The other classical example which motivated a lot of the research in this area was the Vandermonde matrix. So here is the Vandermonde matrix. An n by n version of it. Think of the xi's as real. And this is Vandermonde. This is the matrix that comes up when you try to do polynomial interpolation at real points.

This is an extremely bad matrix to deal with because it's numerically low rank, and often, you actually want to solve a linear system with this matrix. And numerical low rank implies that it's extremely hard to invert, so numerical low rank is not always good for you. OK? Often, we want the inverse, which exists, but it's difficult because V has low numerical rank.

OK. So people have been trying to understand why these matrices are numerically of low rank for a number of years, and the classic reason why there are so many low-rank matrices is because the world is smooth, as people say. They say, the world is smooth. That's why matrices are of numerical low rank. And to illustrate that point, I will do an example.

So this is classically understood by a man called Reade in 1983, and this is what his reason was. I have a picture of John Reade. He's not very famous, so I try to make sure his picture gets around. He's playing the piano. It's, like, one of the only pictures I could find of him.

• **Entries from a dataset**:
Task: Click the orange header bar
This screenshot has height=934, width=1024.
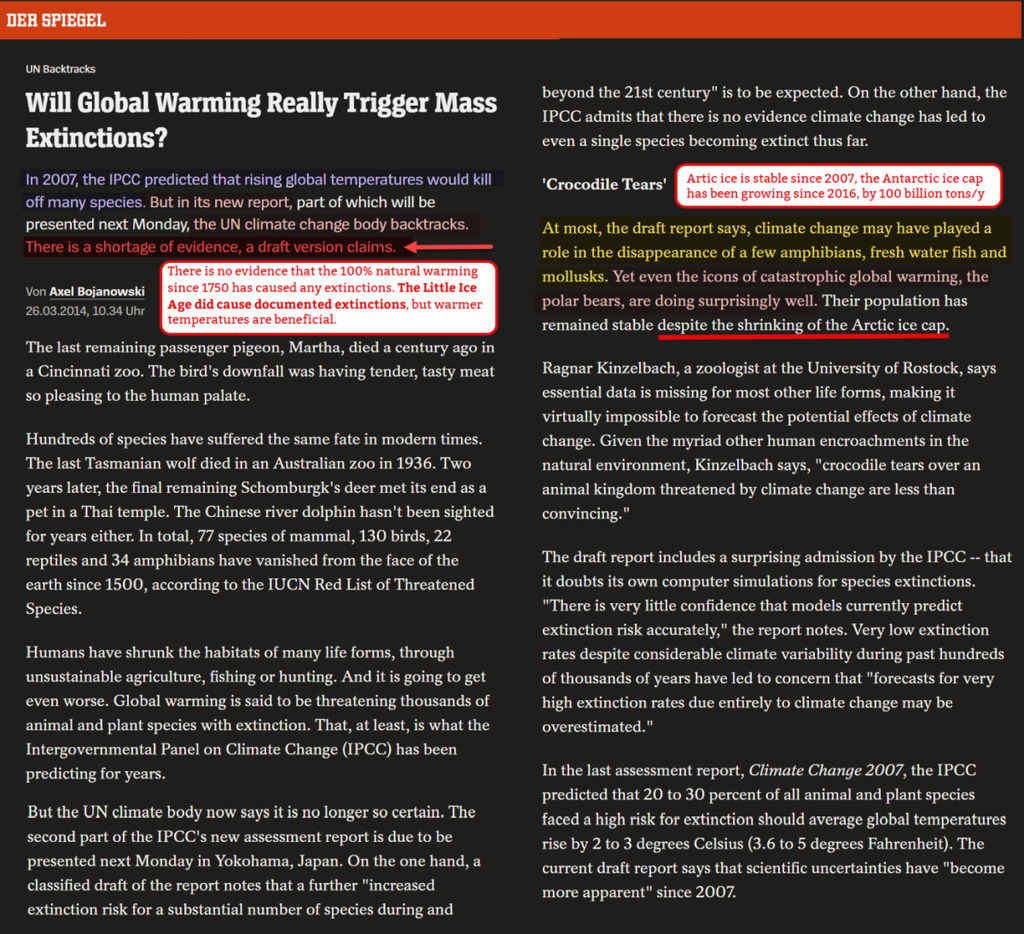Action: (512, 20)
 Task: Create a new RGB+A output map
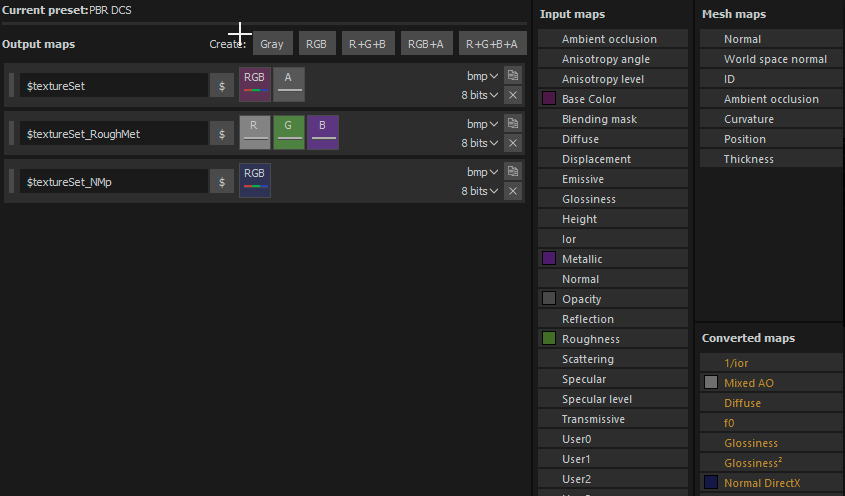click(426, 44)
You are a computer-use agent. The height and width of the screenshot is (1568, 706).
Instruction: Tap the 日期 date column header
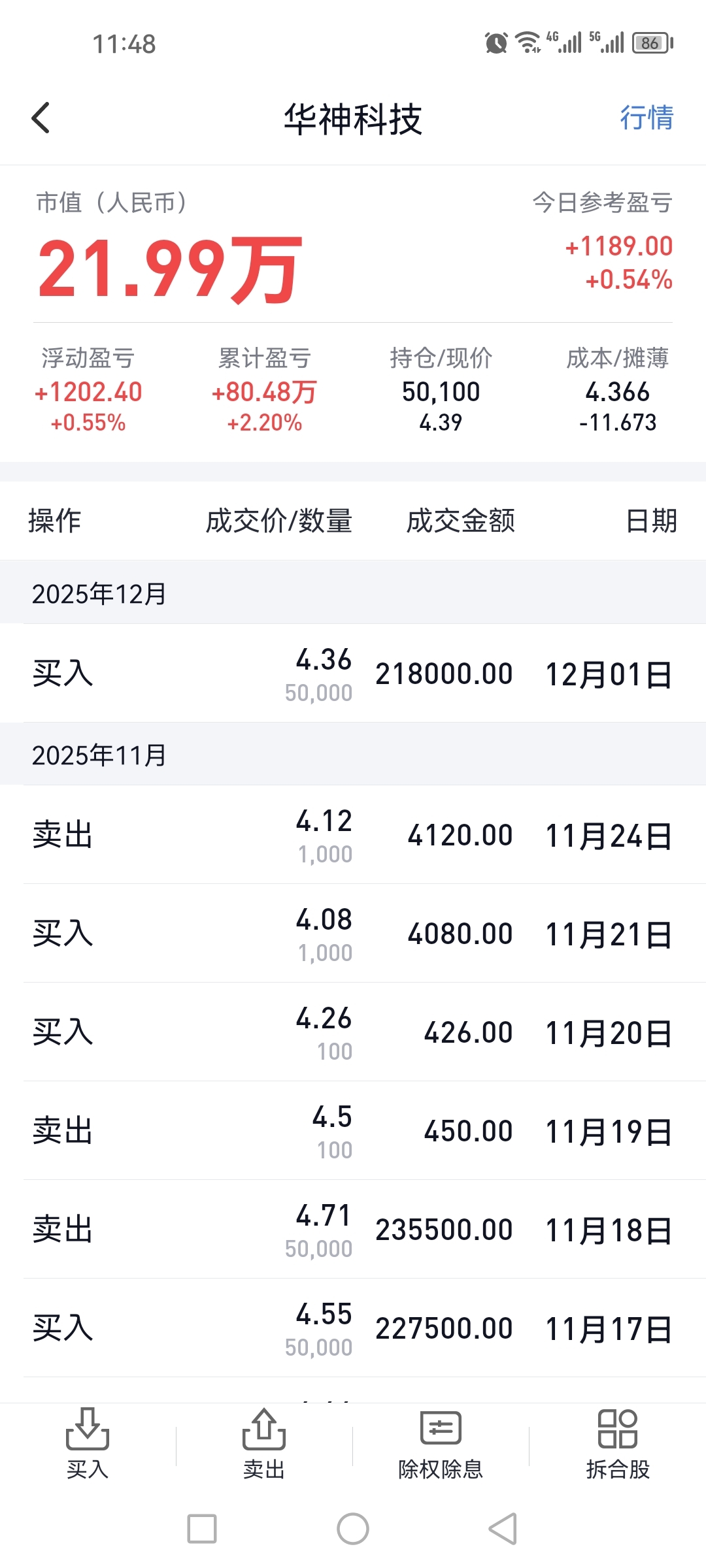pyautogui.click(x=651, y=521)
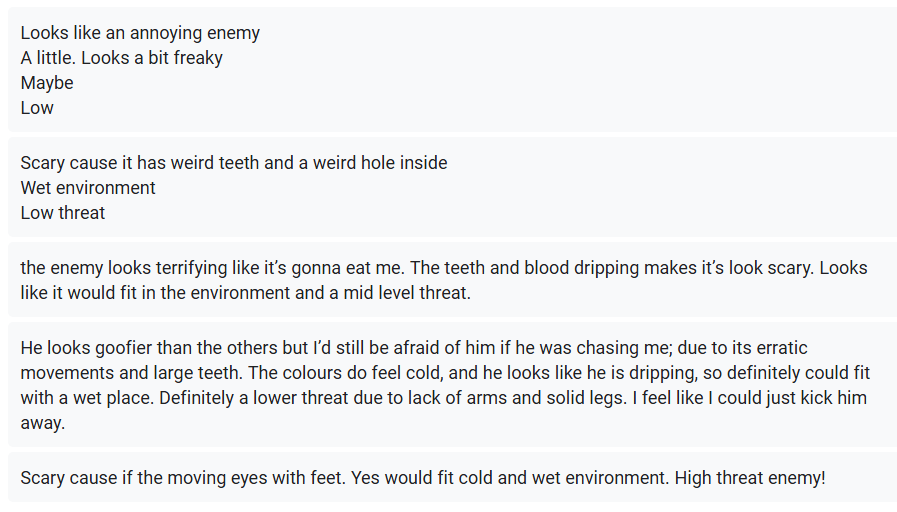Click the 'Maybe' response line
The image size is (897, 512).
(x=47, y=83)
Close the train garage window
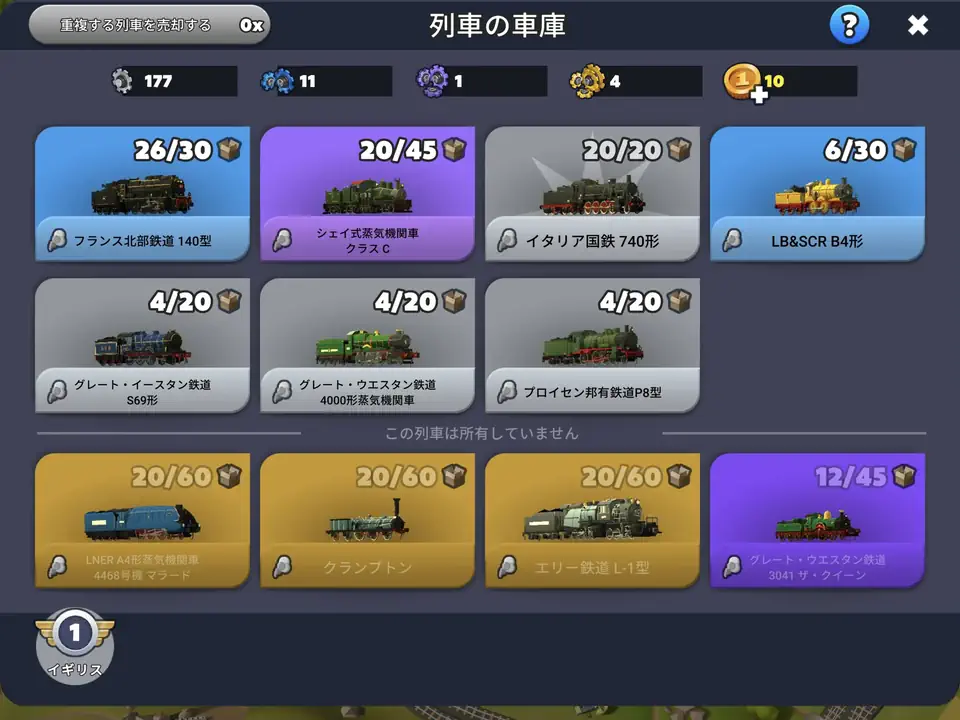960x720 pixels. (918, 25)
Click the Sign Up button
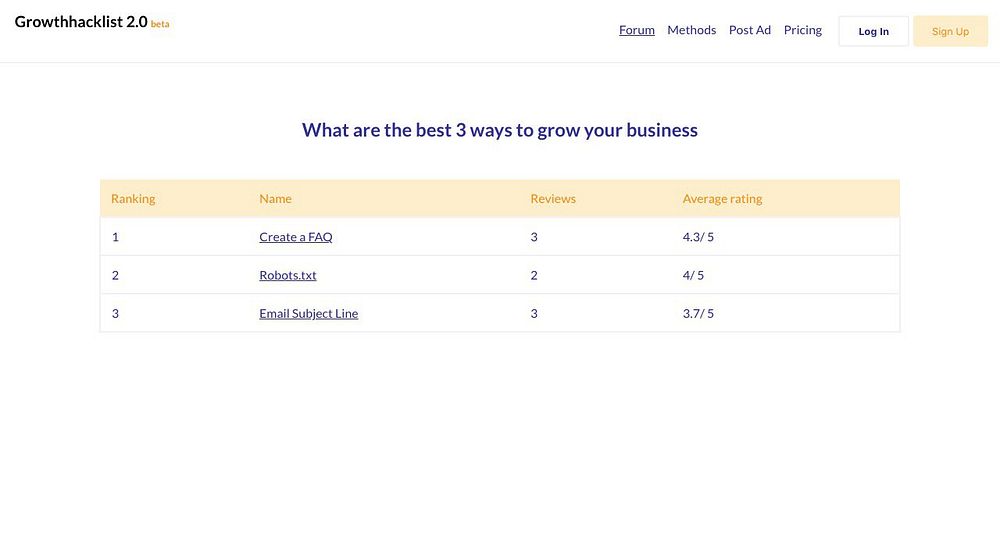The height and width of the screenshot is (538, 1000). [x=950, y=31]
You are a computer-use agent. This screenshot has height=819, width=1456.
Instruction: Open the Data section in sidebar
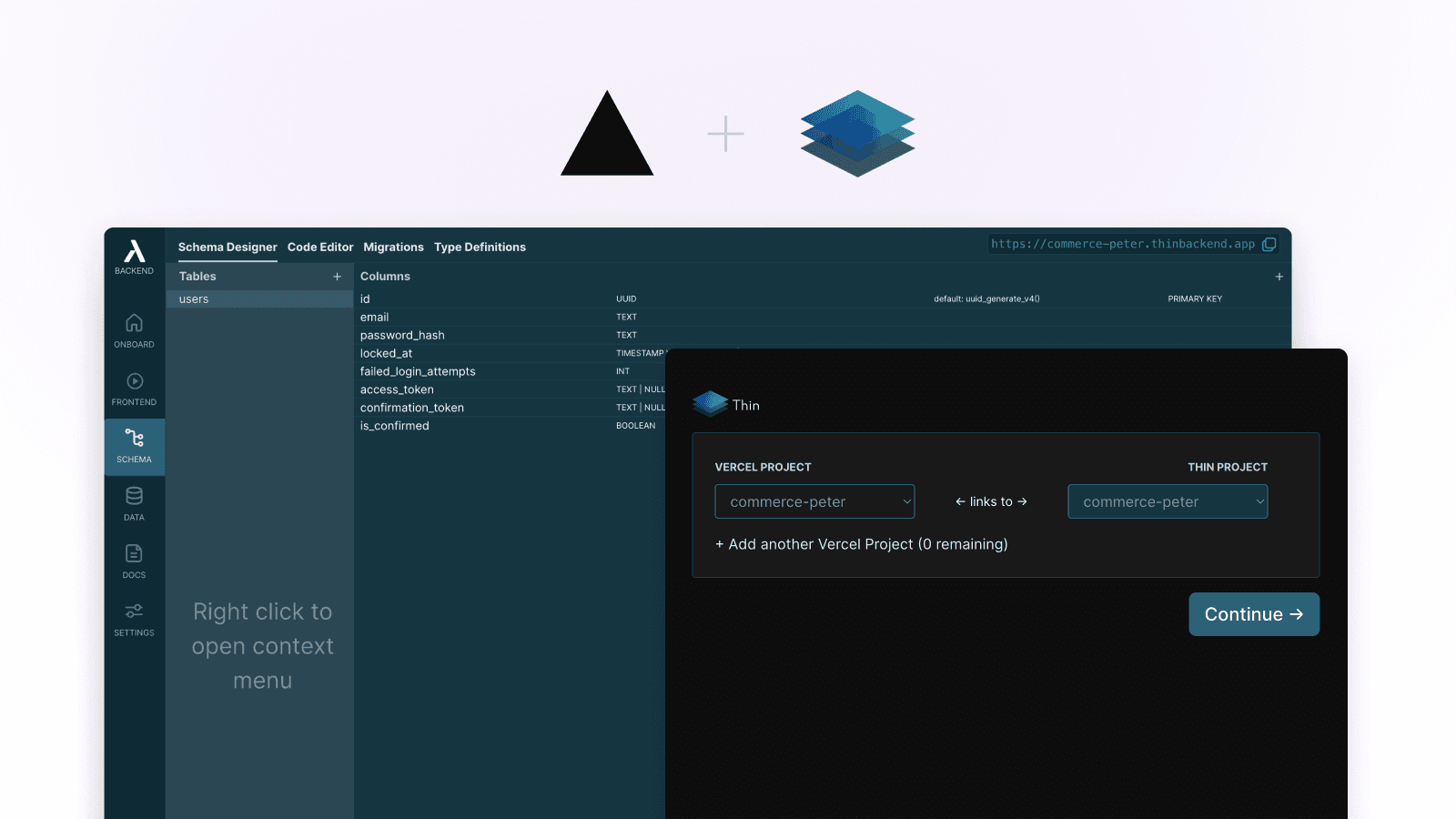point(134,503)
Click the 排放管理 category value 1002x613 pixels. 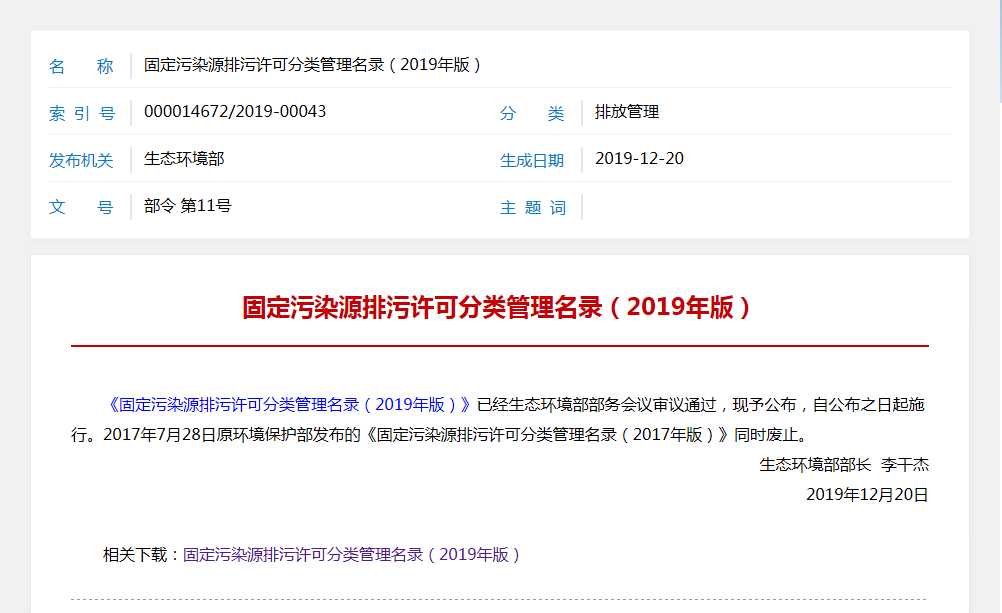pyautogui.click(x=627, y=112)
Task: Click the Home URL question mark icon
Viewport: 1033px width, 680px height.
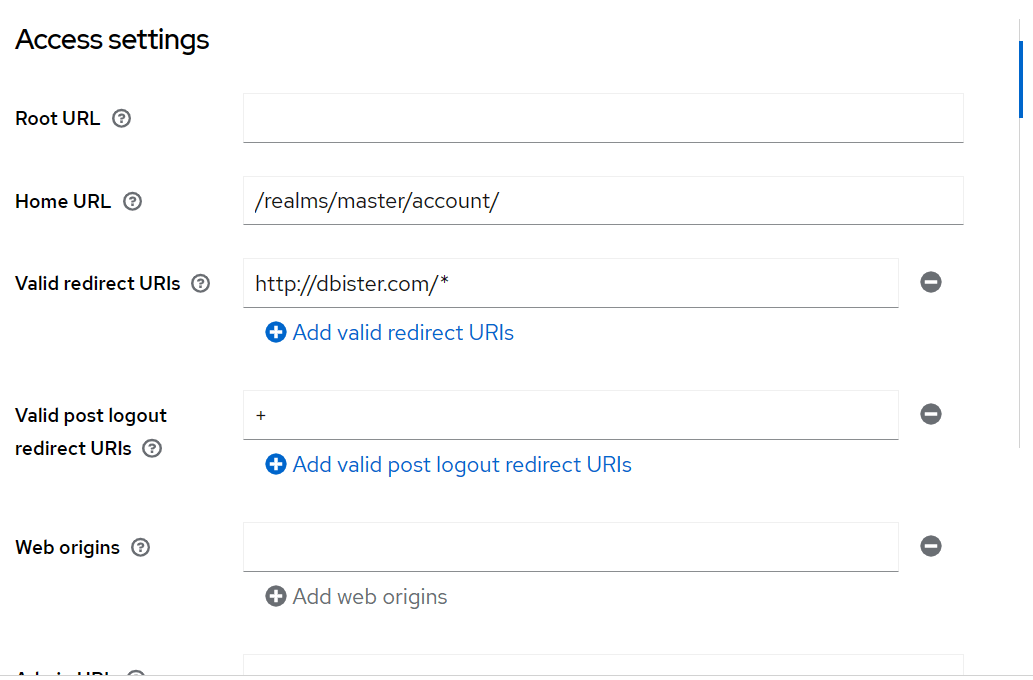Action: click(133, 201)
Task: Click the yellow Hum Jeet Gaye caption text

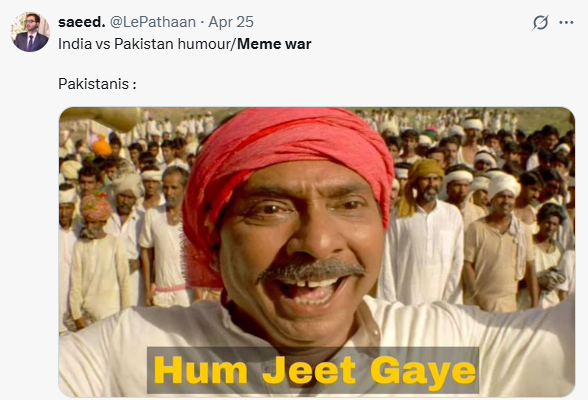Action: tap(314, 371)
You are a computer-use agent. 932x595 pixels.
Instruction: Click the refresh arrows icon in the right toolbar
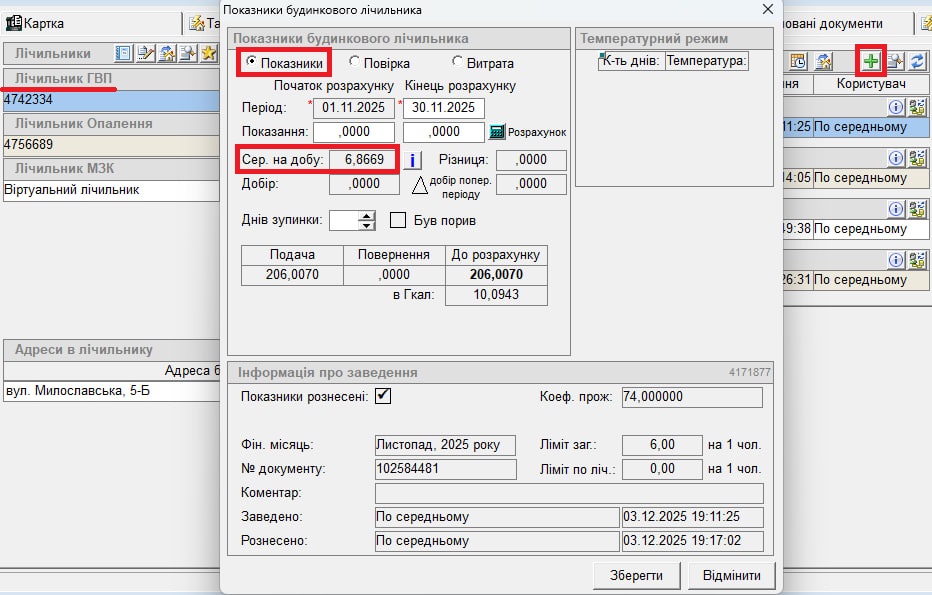click(x=917, y=62)
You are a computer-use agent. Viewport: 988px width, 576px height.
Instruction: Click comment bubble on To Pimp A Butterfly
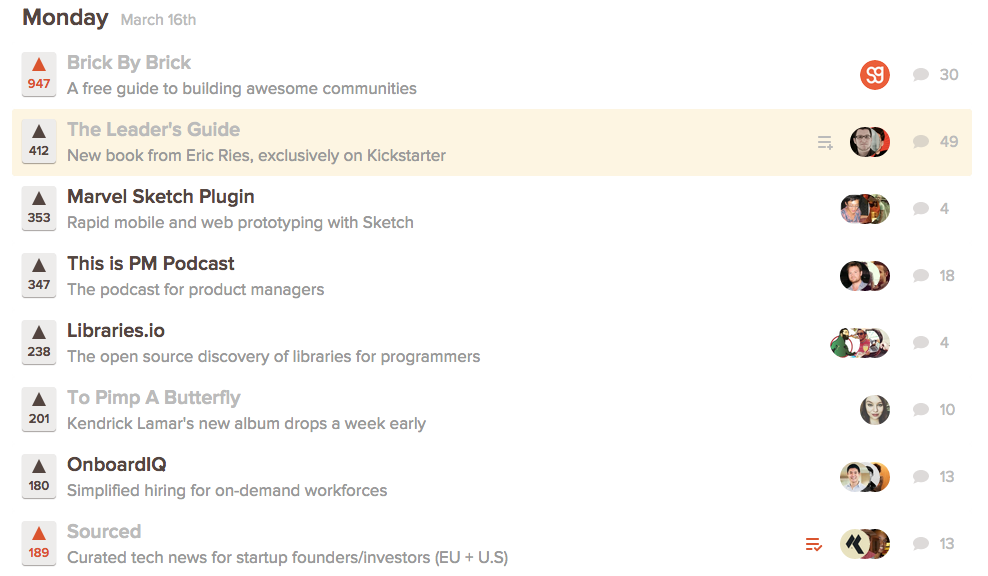[x=921, y=410]
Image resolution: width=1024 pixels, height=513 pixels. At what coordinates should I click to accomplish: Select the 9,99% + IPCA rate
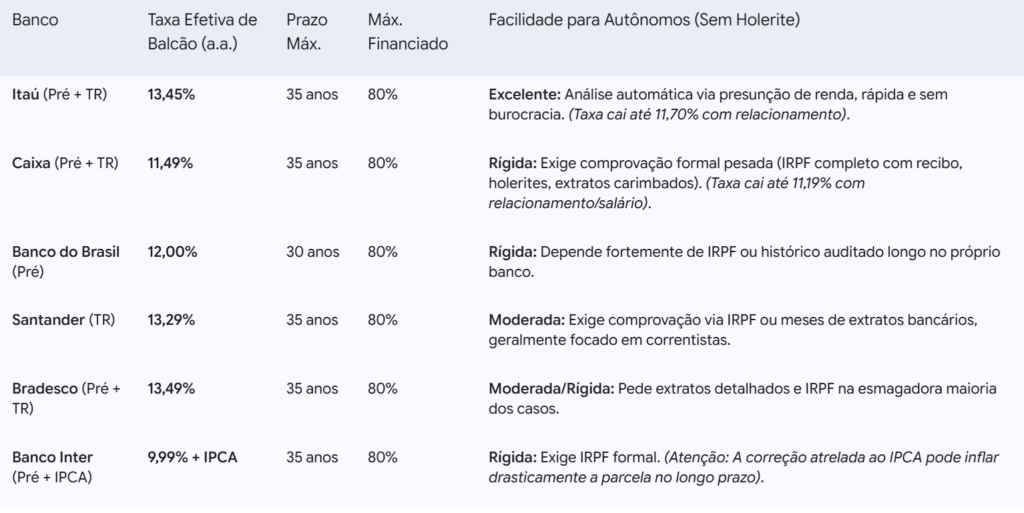[x=193, y=458]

• **Exercise instructions**:
**a.** According to the lecture on low-rank matrices, in what year did Reade explain why these matrices are numerically low rank?
**b.** Shorten the paragraph of the lecture on low-rank matrices that begins "This is an extremely bad matrix to deal with" to two sentences, keeping its main facts.
**c.** Carry the lecture on low-rank matrices on from its last sentence.

• **Results for each task**:
**a.** 1983

**b.** The Vandermonde matrix is very hard to work with because it is numerically low rank, even though people often need to solve linear systems with it. Its inverse exists but is difficult to compute because of that low numerical rank, so low numerical rank is not always helpful.

**c.**
So what is in this reason? Why do people say this? Well here's an example that illustrates it. If I take a polynomial in two variables and I-- for example, this is a polynomial of two variables-- and my x matrix comes from sampling that polynomial integers-- for example, this matrix-- then that matrix happens to be of low rank-- mathematically of low rank, with epsilon equals zero.

Why is that? Well if I write down x in terms of matrices, you could easily see it. So this is made up of a matrix of all ones plus a matrix of j-- so that's 1, 2, up to n, 1, 2, up to n, because every entry of that matrix just depends on the row index. And then this guy depends on both j and k. So this is a multiplication table, right? So this is n, 2, 4, up to 2n, n, 2n, n squared. OK.

Clearly, the matrix of all ones is a rank one matrix. The same with this guy. The column space is just of dimension one. And the last guy also happens to be of rank one because I can write this matrix in rank one form, which is a column vector times a row vector. OK. So this matrix x is of rank three. I guess at lowest rank three is what I've actually shown. OK.

Now of course this hasn't got to numerical low rank yet, so let's get ourselves there. So Reade knew this, and he said to himself, OK, well if I can approximate-- if x is actually coming from sampling a function, and I approximate that function by polynomial, then I'm going to get myself a low-rank approximation and get a bound on the numerical rank.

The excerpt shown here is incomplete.